Baca Juga: Selama Masa Pandemi, Provinsi Kaltim Kehilangan Investasi Rp 500 Triliun
Permasalahan ini telah banyak diperbincangkan di media massa. Namun, menurut Peneliti Media dari Remotivi, Purnama Ayu Risky, perbincangan dalam media massa masih bersifat tunggal dan sporadis. Selain itu, masih terdapat sejumlah masalah dalam pemberitaannya.
“Pemberitaan di media masih menyimpan segudang masalah, mulai dari validasi informasi yang buruk; inkonsistensi penggunaan diksi yang tak berperspektif penyintas,” ungkap Ayu.
Ayu pun menilai ada setidaknya tiga pendekatan yang dapat dilakukan untuk memperbaiki kondisi ini. Pertama, media perlu menawarkan solusi struktural atau lebih menyeluruh.
Kedua, media tak bisa berhenti hanya dengan mengutip perkataan narasumber, tapi memberi konteks utuh dan penjelasan lebih lanjut. Terakhir, jurnalisme harus ambil bagian menjadi sarana pendidikan gender.
Evi Mariani selaku jurnalis senior isu kekerasan seksual pun menjelaskan bahwa para jurnalis, maupun media, perlu menyadari keistimewaan akses yang mereka memiliki untuk turut andil dalam perubahan kondisi ini.
Baca Juga: Catat! Inilah SE Baru Satgas COVID-19 Tentang Perjalanan Internasional
“Perlu disadari bahwa situasinya tidak adil untuk perempuan. Turut andil ini ini dilakukan dengan tetap menggunakan cara-cara jurnalistik, mematuhi kode etik dan UU Pers yang ada,” tegas Evi.
Evi juga menjelaskan pentingnya bagi media massa dan wartawan untuk menggunakan perspektif korban dalam peliputan isu kekerasan seksual. Dalam proses peliputannya, korban juga perlu untuk mengetahui konsekuensi-konsekuensi yang akan diterimanya, serta secara sadar menyetujui untuk diberitakan.
“Jika dia mendadak menolak, ya sudah hormati pilihannya,” ujar Evi.
Sementara itu, Anggota Dewan Pers Asep Setiawan juga menjelaskan bahwa saat ini, memang banyak peristiwa atau kasus kekerasan seksual yang diberikan secara tidak tepat.
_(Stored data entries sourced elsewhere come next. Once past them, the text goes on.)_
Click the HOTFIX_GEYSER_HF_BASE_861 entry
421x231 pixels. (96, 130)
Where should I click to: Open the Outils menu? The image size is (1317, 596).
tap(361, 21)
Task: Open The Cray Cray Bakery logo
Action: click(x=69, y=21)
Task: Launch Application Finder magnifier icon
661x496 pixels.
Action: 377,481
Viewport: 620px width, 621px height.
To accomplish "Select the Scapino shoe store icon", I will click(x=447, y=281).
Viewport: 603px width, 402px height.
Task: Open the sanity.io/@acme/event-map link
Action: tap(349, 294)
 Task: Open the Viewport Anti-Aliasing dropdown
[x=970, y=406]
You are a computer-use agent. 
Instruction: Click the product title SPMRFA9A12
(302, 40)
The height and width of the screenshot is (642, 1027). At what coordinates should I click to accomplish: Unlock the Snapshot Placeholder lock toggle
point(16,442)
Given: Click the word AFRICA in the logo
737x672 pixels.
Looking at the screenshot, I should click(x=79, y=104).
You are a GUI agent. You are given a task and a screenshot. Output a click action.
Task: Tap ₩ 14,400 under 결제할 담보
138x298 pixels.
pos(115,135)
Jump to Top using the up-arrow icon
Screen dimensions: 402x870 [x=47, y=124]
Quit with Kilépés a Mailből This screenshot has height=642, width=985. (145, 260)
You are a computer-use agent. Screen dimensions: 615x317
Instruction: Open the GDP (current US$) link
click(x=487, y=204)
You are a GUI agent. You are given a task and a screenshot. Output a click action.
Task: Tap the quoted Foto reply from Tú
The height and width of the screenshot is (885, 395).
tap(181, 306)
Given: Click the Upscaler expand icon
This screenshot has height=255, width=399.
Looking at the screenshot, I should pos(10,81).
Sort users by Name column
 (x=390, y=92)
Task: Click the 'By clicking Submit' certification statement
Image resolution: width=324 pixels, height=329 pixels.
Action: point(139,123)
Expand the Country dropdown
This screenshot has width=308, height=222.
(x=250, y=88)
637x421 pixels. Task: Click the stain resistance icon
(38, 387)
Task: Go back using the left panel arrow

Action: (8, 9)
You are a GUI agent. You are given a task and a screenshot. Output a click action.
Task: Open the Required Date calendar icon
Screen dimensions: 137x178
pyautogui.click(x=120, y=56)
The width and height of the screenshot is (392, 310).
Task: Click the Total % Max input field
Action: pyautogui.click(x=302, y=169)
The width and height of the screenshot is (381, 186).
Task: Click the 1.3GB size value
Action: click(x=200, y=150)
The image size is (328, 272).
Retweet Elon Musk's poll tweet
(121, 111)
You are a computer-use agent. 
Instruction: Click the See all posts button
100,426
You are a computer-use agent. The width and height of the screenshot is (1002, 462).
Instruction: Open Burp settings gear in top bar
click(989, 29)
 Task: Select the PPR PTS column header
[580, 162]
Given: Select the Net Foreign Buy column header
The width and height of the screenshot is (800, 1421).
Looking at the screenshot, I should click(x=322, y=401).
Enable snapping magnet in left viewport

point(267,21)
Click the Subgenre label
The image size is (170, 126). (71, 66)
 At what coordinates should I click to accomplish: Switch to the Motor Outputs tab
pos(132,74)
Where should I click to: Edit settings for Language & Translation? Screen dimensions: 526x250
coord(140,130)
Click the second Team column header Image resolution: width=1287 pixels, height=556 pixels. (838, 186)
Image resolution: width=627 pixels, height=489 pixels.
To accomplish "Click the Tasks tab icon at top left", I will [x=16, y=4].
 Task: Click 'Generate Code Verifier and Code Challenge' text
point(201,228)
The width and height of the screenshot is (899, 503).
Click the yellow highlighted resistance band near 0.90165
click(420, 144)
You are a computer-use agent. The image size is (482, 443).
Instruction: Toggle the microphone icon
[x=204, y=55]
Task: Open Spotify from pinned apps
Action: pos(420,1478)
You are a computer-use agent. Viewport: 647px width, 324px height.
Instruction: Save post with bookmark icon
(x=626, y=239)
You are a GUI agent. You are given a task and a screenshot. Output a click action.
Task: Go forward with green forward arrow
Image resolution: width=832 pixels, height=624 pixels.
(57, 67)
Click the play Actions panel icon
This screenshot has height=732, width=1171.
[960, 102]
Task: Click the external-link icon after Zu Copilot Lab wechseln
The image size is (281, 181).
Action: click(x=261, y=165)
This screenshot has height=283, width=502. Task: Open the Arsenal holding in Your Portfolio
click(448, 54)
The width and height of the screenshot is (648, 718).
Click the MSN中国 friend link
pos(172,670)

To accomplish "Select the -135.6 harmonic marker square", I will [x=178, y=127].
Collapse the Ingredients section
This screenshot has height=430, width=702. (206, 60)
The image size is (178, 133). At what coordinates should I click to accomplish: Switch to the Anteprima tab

Menurutnya, wartawan perlu menyadari bahwa masalah kekerasan seksual adalah bagian dari pelanggaran hak asasi manusia (HAM).
“Peristiwa kemanusiaan [termasuk pelanggaran HAM] perlu pendekatan professional dari wartawan,” kata Asep.
Dalam sambutannya, Sekretaris AJI Jakarta Afwan Purwanto mengharapkan peserta diskusi bisa menjadi agen pemberitaan sensitif gender di redaksi, agar kualitas pemberitaan semakin baik. Termasuk tentunya, melindungi para jurnalis dari kasus kekerasan berbasis gender yang hasil surveinya pernah dirilis oleh AJI Jakarta.